Copy out the lines below word for word, changing nothing.

* [Records]:
* Start *

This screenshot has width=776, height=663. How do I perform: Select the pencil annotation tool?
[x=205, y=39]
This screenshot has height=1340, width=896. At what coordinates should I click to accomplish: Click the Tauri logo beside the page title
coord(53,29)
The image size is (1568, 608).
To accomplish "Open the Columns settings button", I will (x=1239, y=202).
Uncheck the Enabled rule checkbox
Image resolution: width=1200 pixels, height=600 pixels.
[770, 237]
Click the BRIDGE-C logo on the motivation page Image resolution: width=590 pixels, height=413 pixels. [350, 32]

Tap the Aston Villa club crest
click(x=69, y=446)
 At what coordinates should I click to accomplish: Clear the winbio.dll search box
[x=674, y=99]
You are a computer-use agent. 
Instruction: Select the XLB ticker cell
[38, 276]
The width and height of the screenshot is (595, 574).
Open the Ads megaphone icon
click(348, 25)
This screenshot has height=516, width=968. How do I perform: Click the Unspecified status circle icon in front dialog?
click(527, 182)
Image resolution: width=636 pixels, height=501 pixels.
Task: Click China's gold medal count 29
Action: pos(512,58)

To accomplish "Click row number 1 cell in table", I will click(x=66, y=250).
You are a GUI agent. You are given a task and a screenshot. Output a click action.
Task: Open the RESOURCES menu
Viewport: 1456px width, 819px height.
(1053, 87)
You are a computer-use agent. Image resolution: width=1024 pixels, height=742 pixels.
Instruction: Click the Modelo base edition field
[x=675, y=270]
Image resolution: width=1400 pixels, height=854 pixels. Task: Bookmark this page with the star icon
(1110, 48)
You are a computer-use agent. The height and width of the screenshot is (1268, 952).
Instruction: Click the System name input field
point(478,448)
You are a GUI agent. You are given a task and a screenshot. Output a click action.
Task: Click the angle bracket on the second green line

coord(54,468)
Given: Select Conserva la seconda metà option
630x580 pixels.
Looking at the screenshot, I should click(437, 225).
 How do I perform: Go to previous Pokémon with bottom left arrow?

* End *

* [Full answer]:
This screenshot has width=776, height=663. How do I perform: Select the pencil annotation tool?
[x=205, y=39]
This screenshot has height=1340, width=896. At what coordinates should I click to accomplish: Click the Tauri logo beside the page title
coord(53,29)
The image size is (1568, 608).
To accomplish "Open the Columns settings button", I will (x=1239, y=202).
Uncheck the Enabled rule checkbox
Image resolution: width=1200 pixels, height=600 pixels.
[770, 237]
Click the BRIDGE-C logo on the motivation page Image resolution: width=590 pixels, height=413 pixels. [350, 32]

Tap the Aston Villa club crest
click(x=69, y=446)
 At what coordinates should I click to accomplish: Clear the winbio.dll search box
[x=674, y=99]
You are a computer-use agent. 
Instruction: Select the XLB ticker cell
[38, 276]
The width and height of the screenshot is (595, 574).
Open the Ads megaphone icon
click(348, 25)
This screenshot has height=516, width=968. How do I perform: Click the Unspecified status circle icon in front dialog?
click(527, 182)
Image resolution: width=636 pixels, height=501 pixels.
Task: Click China's gold medal count 29
Action: pos(512,58)

To accomplish "Click row number 1 cell in table", I will click(x=66, y=250).
You are a GUI agent. You are given a task and a screenshot. Output a click action.
Task: Open the RESOURCES menu
Viewport: 1456px width, 819px height.
(1053, 87)
You are a computer-use agent. Image resolution: width=1024 pixels, height=742 pixels.
Instruction: Click the Modelo base edition field
[x=675, y=270]
Image resolution: width=1400 pixels, height=854 pixels. Task: Bookmark this page with the star icon
(1110, 48)
You are a computer-use agent. The height and width of the screenshot is (1268, 952).
Instruction: Click the System name input field
point(478,448)
You are a GUI agent. You are given a task and a screenshot. Output a click action.
Task: Click the angle bracket on the second green line

coord(54,468)
Given: Select Conserva la seconda metà option
630x580 pixels.
Looking at the screenshot, I should click(437, 225).
 How do I perform: Go to previous Pokémon with bottom left arrow?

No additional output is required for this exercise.